Sunday afternoon, as I consorted with my daughter and cousins, someone knocked on my screen door.


The knocker: a twentysomething male with an ample plate of tasty-looking spaghetti in his grip. He was offering it free of charge.

Having never laid eyes on this man before, I politely refused and sent him on his way.


Though I've never personally had the privilege, some people like to welcome newcomers to their neighborhood by showing up at their door bearing grub. But those people traditionally smile, introduce themselves, extend a verbal welcome, and are generally pleasant. They don't just materialize, fail to identify themselves, blurt "Want some spaghetti?" in the manner of a coke dealer and then disappear into the shadows.


Or maybe I'm just old-fashioned.


Still, Spaghetti Man's visit carried upside—it served as a tailor-made opportunity to show my daughter how to handle strangers bearing gifts. Like many youngsters, Josie is a very trusting girl and I am simply trying to prepare her for the world at a young age. It's a world full of people who are not to be trusted—even if they seem really, really nice..


For me personally, trust doesn't come very easy.


I've been lied to a lot, even tricked. I've been let down too many times by too many people to count. I've had people completely misrepresent themselves to me, and not find out until much later who I was really dealing with. Excuse the wussiness, but...many of these experiences really hurt.

They played a role in sending me to the funny farm for eight days back in 2012. They affect me to this day.


I don't "let in" many people anymore. Almost none. With very few exceptions, my guard is locked in the "up" position—in relationships, in friendships, professionally.


I've disassociated with solid people over the years for no other reason than they seemed poised to "crack my exterior"—the risk of pain was not worth the potential reward of opening up, being the real me, letting the guard completely down.


Then Shannon—that's an alias; I don't think she'd appreciate me using her real name—came along. We met once a few years ago, didn't see each other for deep, then became fast friends when our paths finally crossed again. She was extremely nice to me, so obviously I didn't trust her. However, as the months passed we got closer and closer...hammering out a small chip in my exterior.


I'm not 100% sure, but I think I may have even developed feelings for her—something I thought I was no longer capable of. You know, trust, wall, blah blah blah.


Then she disappeared. Just quit speaking to me. No warning or explanation whatsoever. She was just gone, ignoring any attempt I made to contact her. For a time I even feared she'd been murdered, but that was quickly (and thankfully) disproved. After about a month of futile attempts at contact, I just gave up. Shannon stayed MIA. In time, I more or less forgot about her...until recently coming across a photo album in which she is still prominently displayed.


Everything came flooding back...including the mopes over losing her.

● Directives:
(a) In the essay, what was the stranger at the screen door offering?
(b) Output part of the essay word for word: begin at the words "I've been lied" and stop after "guard completely down.".

● Provided data:
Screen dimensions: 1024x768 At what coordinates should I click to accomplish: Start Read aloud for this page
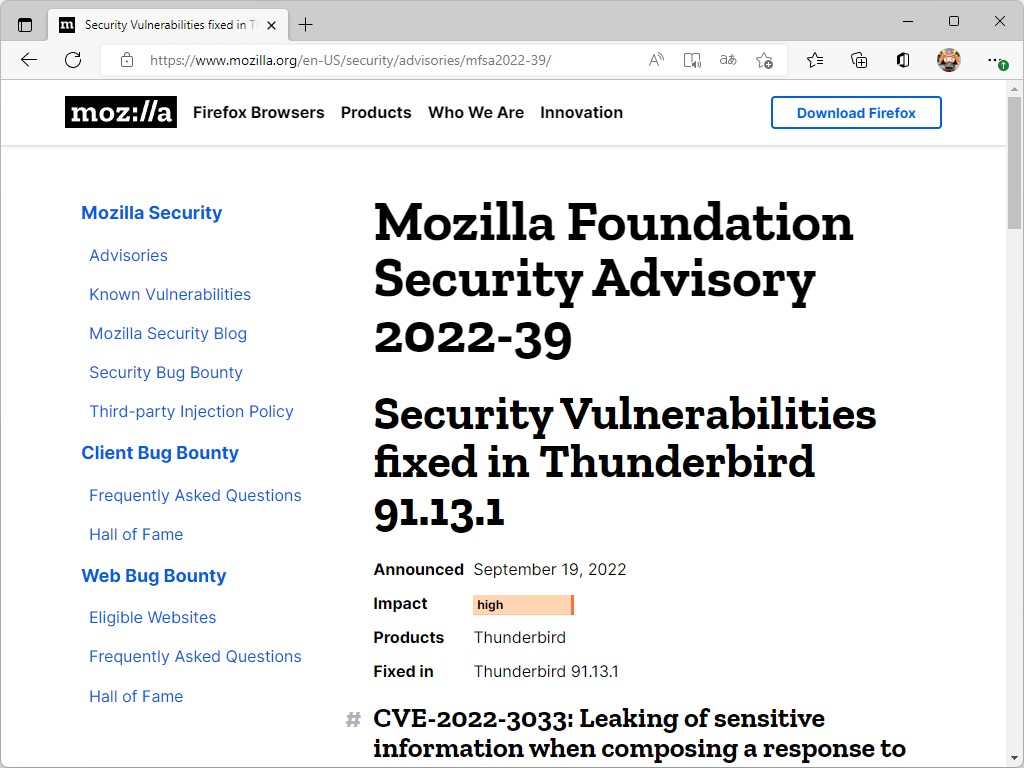point(655,60)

● Exercise results:
(a) A free plate of spaghetti.

(b)
I've been lied to a lot, even tricked. I've been let down too many times by too many people to count. I've had people completely misrepresent themselves to me, and not find out until much later who I was really dealing with. Excuse the wussiness, but...many of these experiences really hurt.

They played a role in sending me to the funny farm for eight days back in 2012. They affect me to this day.


I don't "let in" many people anymore. Almost none. With very few exceptions, my guard is locked in the "up" position—in relationships, in friendships, professionally.


I've disassociated with solid people over the years for no other reason than they seemed poised to "crack my exterior"—the risk of pain was not worth the potential reward of opening up, being the real me, letting the guard completely down.